When people talk to me about finding balance in life I often redirect the conversation to one of rhythm.  I feel like the concept of balance sets us up for an unattainable ideal that if we tweak things just right we can find the sweet spot.  I prefer to think of life as finding a rhythm, which is a moving thing, and something that can change beat and tempo as it’s going along.  Some days we need to focus more on family, some days we need to focus more on work, some days all the focus needs to turn inward, but it’s ultimately about finding the rhythm that keeps us playing the tune or living the life that feels true- whatever that means.  Some of us are a little bit rock and roll, and some of us are a little bit country (and some of us are both).  Whatever we are, if we feel we’ve completely lost our rhythm, we can reset and begin again.  I know that’s easier said than done, and it takes attention and intention.  The musical notes are a symbol that I’m not reaching for some perfect place or moment, but trying to listen for the tempo, to find the harmony with those around me, and I have to pay attention to when it feels like the whole thing’s gone to shit and needs a reset. And I have to pay attention to those things that help me get the reset so that I can begin again.

You’ll also find several butterflies on this canvas, which easily represent new life, new beginnings, starting again.  I’ve always loved butterfly imagery and the process of transformation we all go through many times over in our lives in a multitude of ways.  They are gentle and gracious, and somehow very hearty underneath the beauty, able to travel the globe and withstand storms.  For the past decade my life has felt like a long transition, and at times like I’m inside the chrysalis, completely liquified and trying to rebuild every piece me.  But I believe (I need to believe) that there is something strong underneath what can sometimes look and feel a bit too fragile- that I’m headed somewhere and I’m built to withstand the storms.  The butterflies offer a beacon of hope, with the ever present message that sometimes when it feels like things are over, or have gone dark, life and new beginnings are just on the other side.
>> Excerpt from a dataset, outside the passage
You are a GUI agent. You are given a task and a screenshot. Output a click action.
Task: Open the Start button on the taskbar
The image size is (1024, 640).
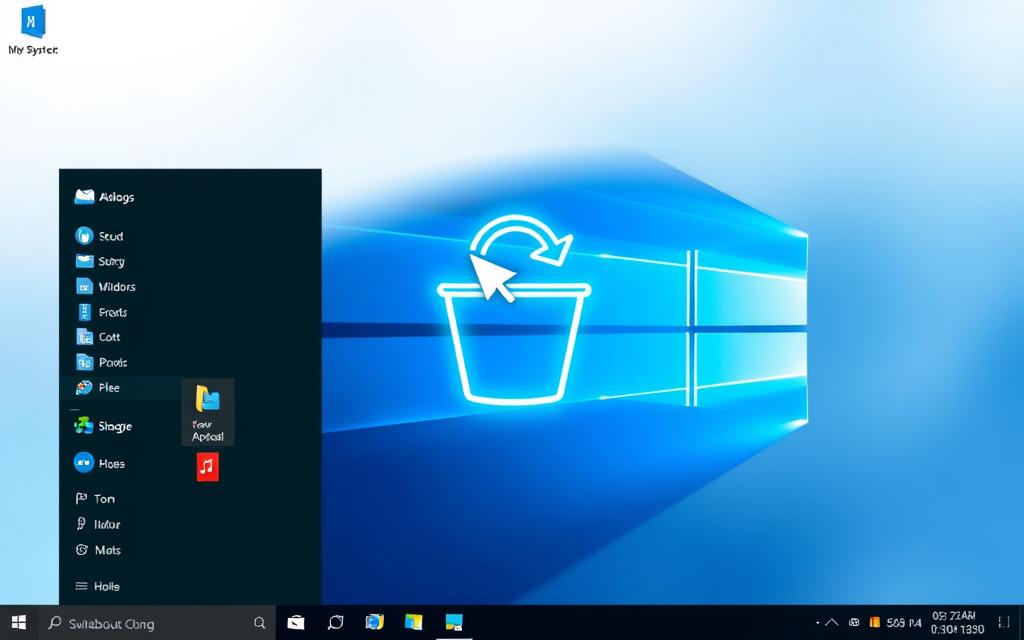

I find that motherhood has created a life full of stops and starts for me.  There are moments where I get a little space to imagine, dream, even move toward some of my own hopes and goals, but then it gets stalled- the school calls, the sport season starts, the homework piles up.  Things get side-tracked or completely stopped, and at some point I must gather the willpower to begin again.  The last several years have felt like a constant back and forth between working to move forward in my professional life, and getting stopped dead in my tracks by the insurmountable needs of my and my family’s physical, mental, emotional and spiritual health.  With each pause or full stop I have to remind myself that there is time, and there is space, and not everything has to happen all at once.  I’ve had to lean hard on my own tools this year- some old and some new.  At several points it felt like the stops might be permanent, like the only path forward was to completely abandon myself and hold all of the pieces for everyone else. I was isolated, overwhelmed, heart-broken, and in pain.  And somehow, even in the lowest of lows, we can begin again.  It’s been a slow steady march with the intention to reclaim some semblance of self.  It’s taken intentional connections, embodied practices, contemplative practices, doctors visits, therapy, assessments, certifications, and art classes- each one seemingly both a stopping and a starting in their own right. 

And with each stop or pause, the commitment to begin again.